A youth baseball umpire gets punched in the face by an upset mother, a worker gets a drink thrown in her face over a 25-cent overcharge, and a 5-year-old gets killed when the passenger in another vehicle shoots into his mother’s car during a road rage incident.

People’s fuses are getting shorter, but why?

Dr. James Kimmel Jr., a lecturer in psychiatry at Yale School of Medicine who researches revenge cravings, justice addiction, violence prevention, and mental health, says that violence is up across the country because “America is becoming a justice addicted nation.”

He says he uses the word “justice” instead of “revenge” because many people who engage in these behaviors “almost always see themselves as victims first, seeking justice,” when what they’re really after is retaliation. But why is this happening?
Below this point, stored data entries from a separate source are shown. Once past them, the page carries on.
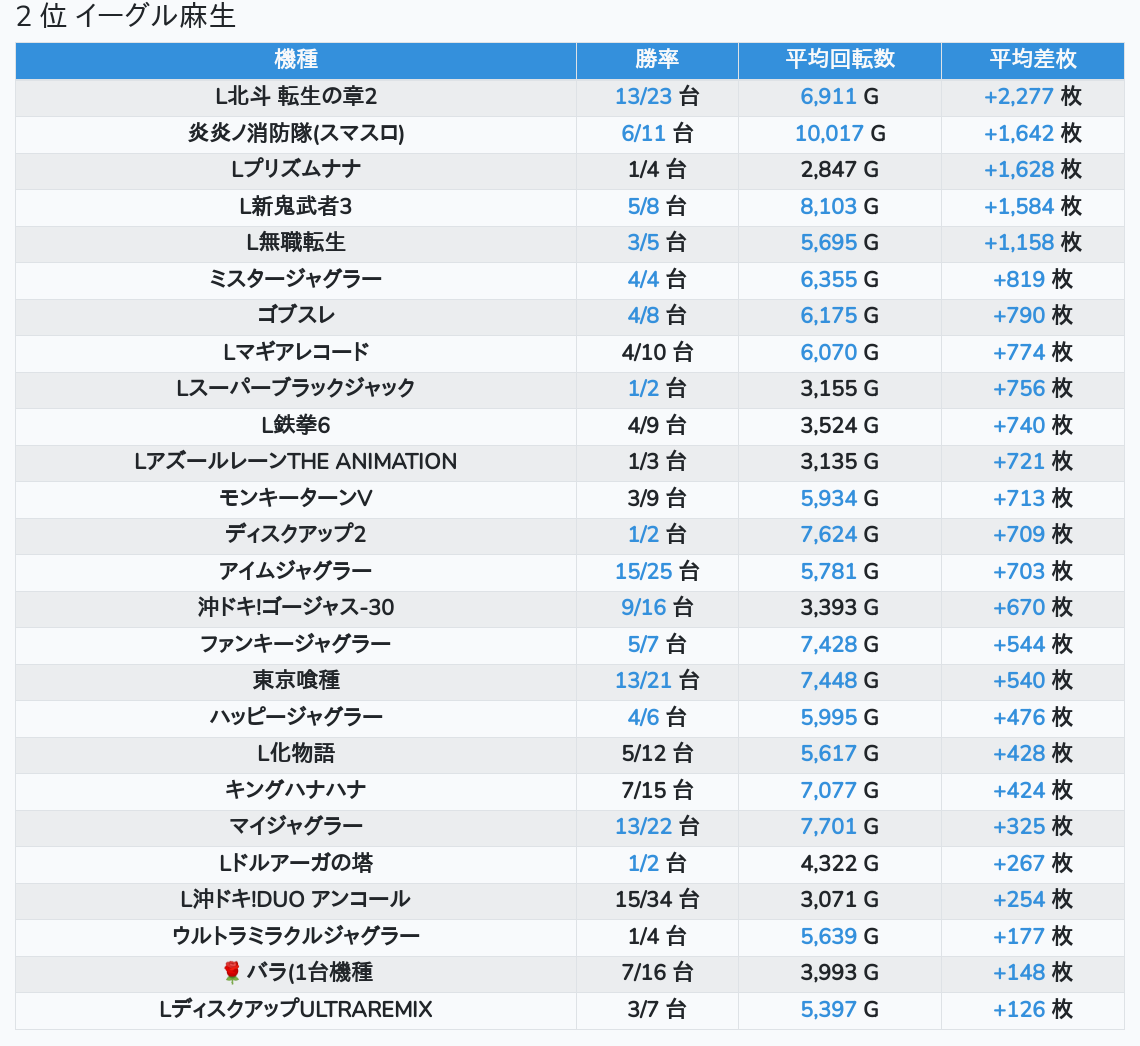Click the 平均差枚 column header
Screen dimensions: 1140x1046
pyautogui.click(x=1032, y=60)
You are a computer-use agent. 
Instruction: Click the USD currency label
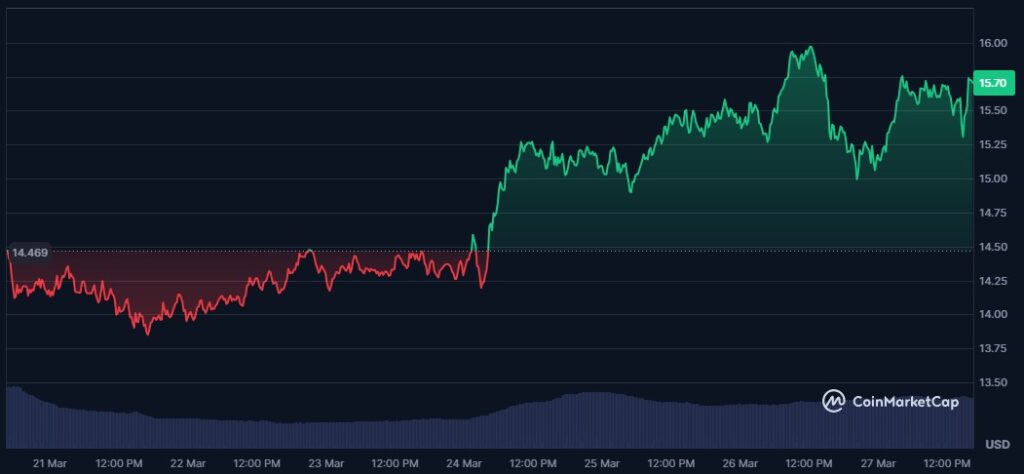coord(997,443)
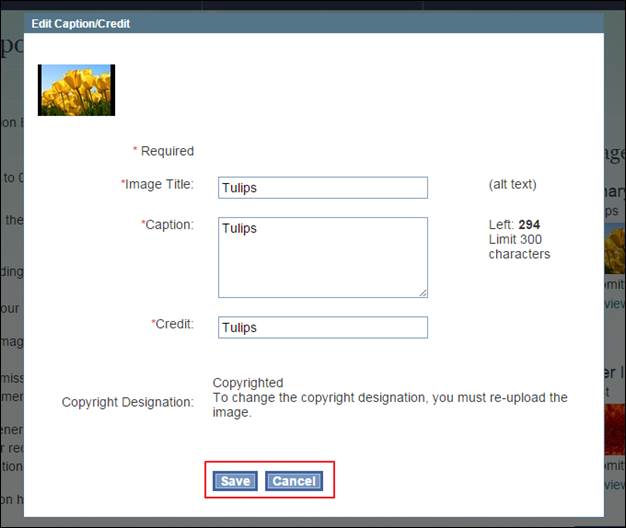626x528 pixels.
Task: Click background red flower thumbnail at right
Action: coord(614,428)
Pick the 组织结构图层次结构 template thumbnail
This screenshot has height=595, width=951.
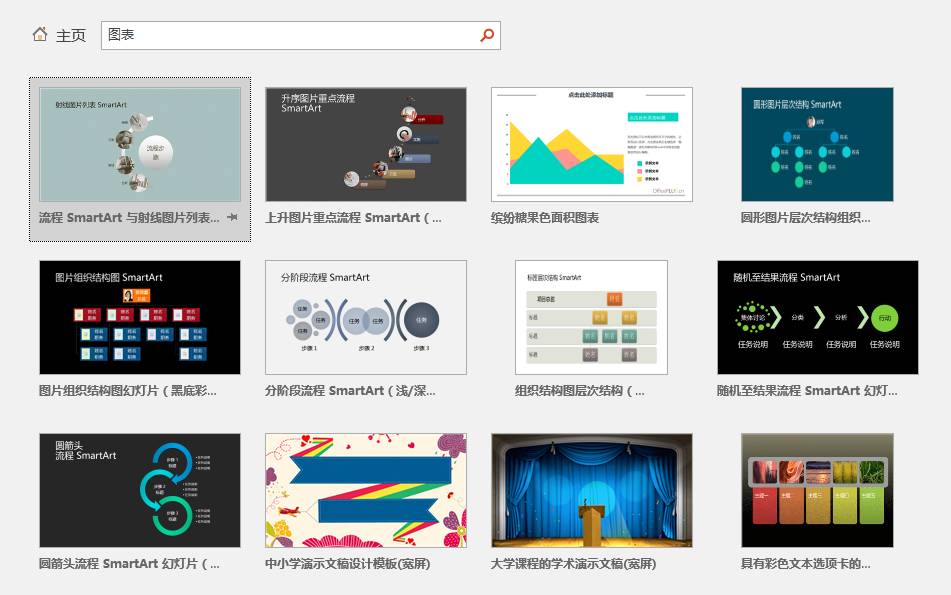pyautogui.click(x=591, y=318)
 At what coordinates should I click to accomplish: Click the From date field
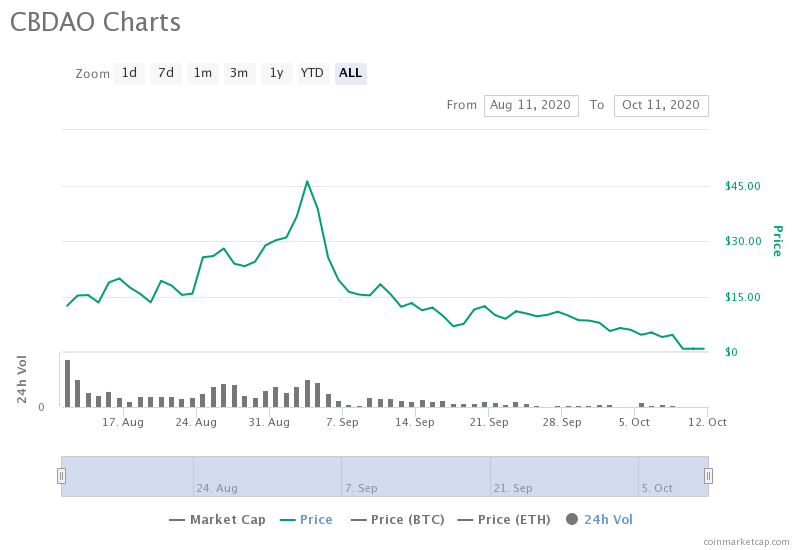(531, 105)
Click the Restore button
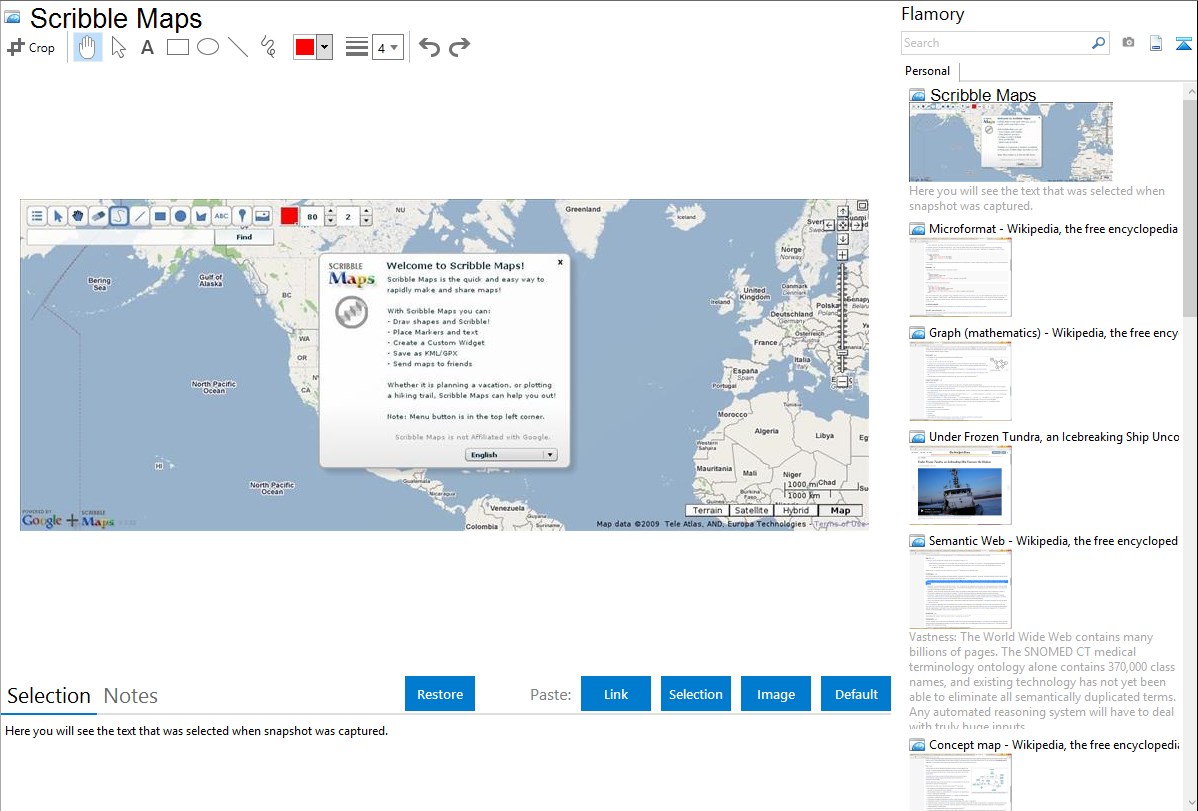Image resolution: width=1198 pixels, height=811 pixels. (440, 694)
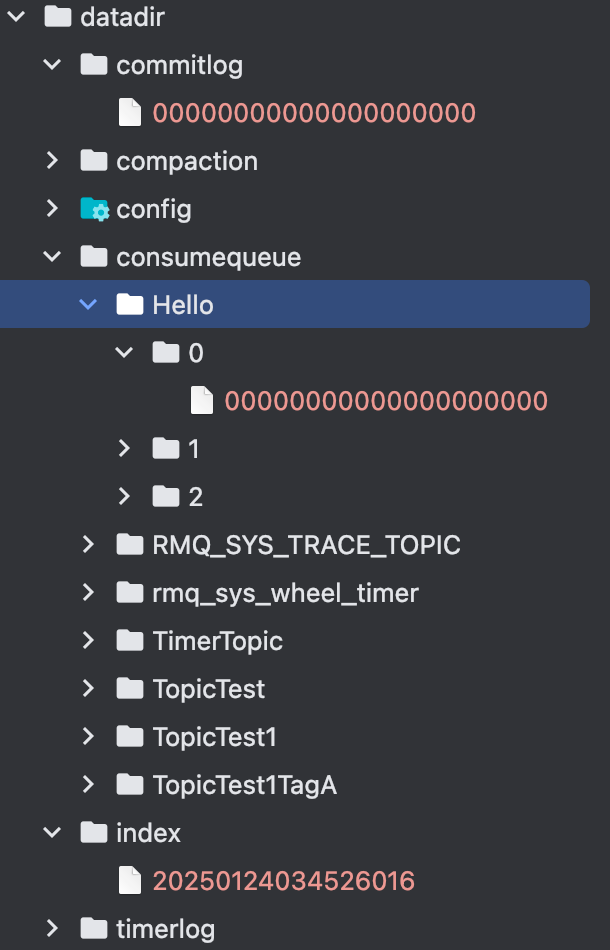Expand folder 2 under Hello
Screen dimensions: 610x950
tap(125, 497)
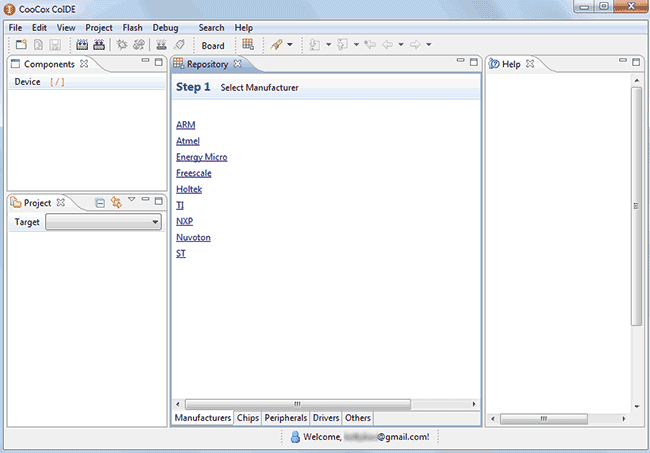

Dr. Kimmel says, “Neuroscience is telling us that we are doing it because it triggers the same addiction pathway that’s triggered by substance abuse disorders.”

Hear more about the science of justice addiction on Thursday’s episode of Dr. Phil, “America’s Short Fuse: Afraid to Leave the House.” And later, find out why Dr. Kimmel says social networking platforms are contributing to the problem.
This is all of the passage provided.